Einer bietet den Hexenjägern die Stirn

Vor 300 Jahren wurde bei der Hexenjagd all jenen der Prozess gemacht, die sich der herrschenden Lehre widersetzten. Geschichte wiederholt sich zwar nicht, aber sie reimt sich bekanntlich.

Ramin Peymani, iranischstämmiger Buchautor und Publizist, urteilt: „Demokratie und Rechtsstaat leiden sichtlich unter dem Diktat einer mächtigen ‚Meinungselite’, die jeden ächtet, der nicht bereit ist, sich dem links-grünen Kanon anzuschließen.“ Wen wundert es, dass das Vertrauen in die etablierten Institutionen schwindet, sich die Menschen neue Informationsquellen und Meinungsportale suchen? Aus den Echokammern erschallt indes der Ruf, die abwandernden Bürger würden sich in Echokammern tummeln.

Wohltuend korrigiert Ramin Peymani Woche für Woche die veröffentlichte Meinung. Zielsicher kommentiert er ein aktuelles Thema, das die Menschen bewegt. Die Rückkehr der Denunzianten, das politische Versagen von Merkel, Hendricks, Schulz, Maas. Seehofer & Co., aber auch das Wahlverhalten eingewanderter Türken oder der Streit um Jerusalem sind Gegenstand der sehr gut geschriebenen dreiseitigen Kolumne.

Die Jahresbilanz 2017 ist in dem aktuellen Band Hexenjagd versammelt. Aus über 50 Mosaiksteinen entsteht ein kraftvolles Bild der herrschenden Missstände und unerwähnten Ungerechtigkeiten. Wer dem Urteil und den Richtigstellungen von Ramin Peymani folgt, findet einen wohltuenden Ankerplatz.

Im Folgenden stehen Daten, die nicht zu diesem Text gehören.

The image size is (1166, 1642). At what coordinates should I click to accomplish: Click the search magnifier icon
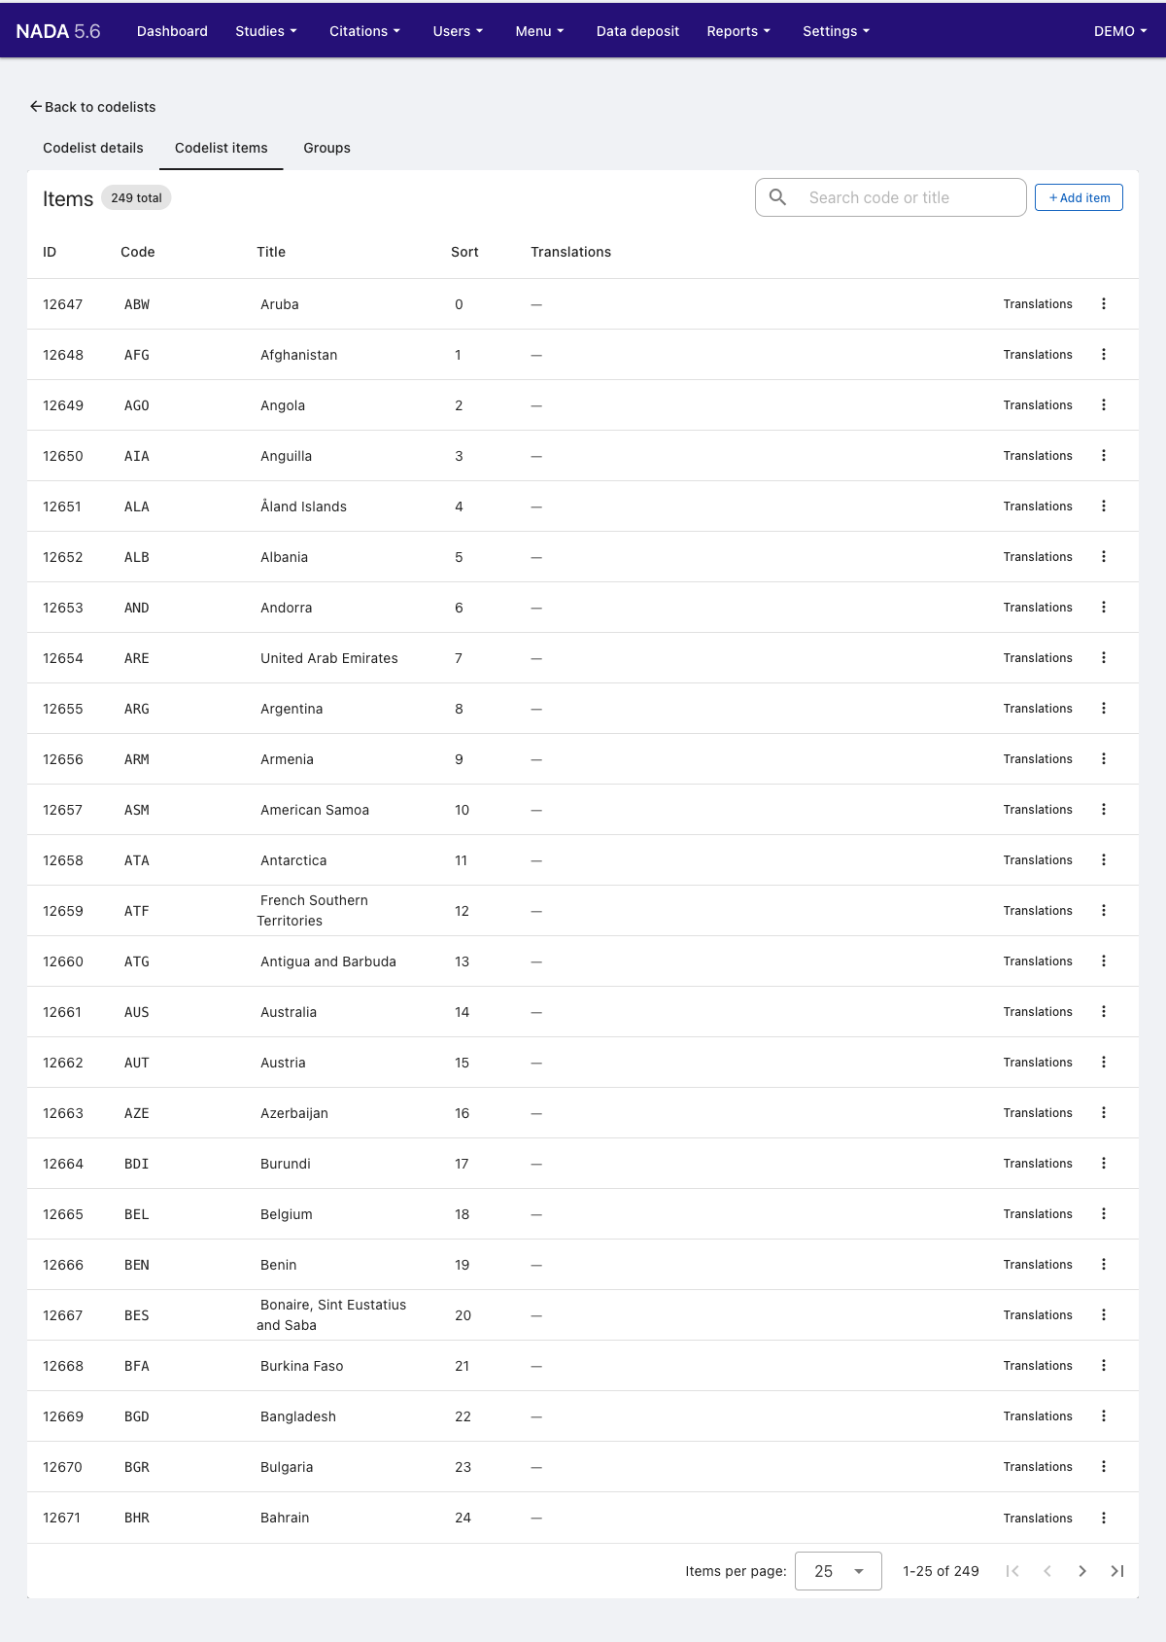coord(778,197)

Mich erinnert Ramin Peymani zunehmend an einen journalistischen Roland Baader – mit Verve und vielen Volltreffern geht ersterer auf die Hexenjäger zu, letzterer rechnete mit den Gottspielern ab. Übrigens ist diesem Band eine großartig beklemmende Dystopie von Vera Lengsfeld beigegeben. Das Leitzitat stammt von Orwell und trifft den Kern des Anliegens„Freiheit ist das Recht, anderen zu sagen, was sie nicht hören wollen.“

Also, greifen Sie nach „Das Grauen“ und der „Klodeckel-Triologie“ zum nunmehr sechsten Peymani. Die Hexenjäger werden Sie fürchten.

Michael von Prollius

Ramin Peymani: Hexenjagd. Der mündige Bürger als Feindbild von Politik und Medien, BoD, Norderstedt 2018, 180 S., 11,90 Euro.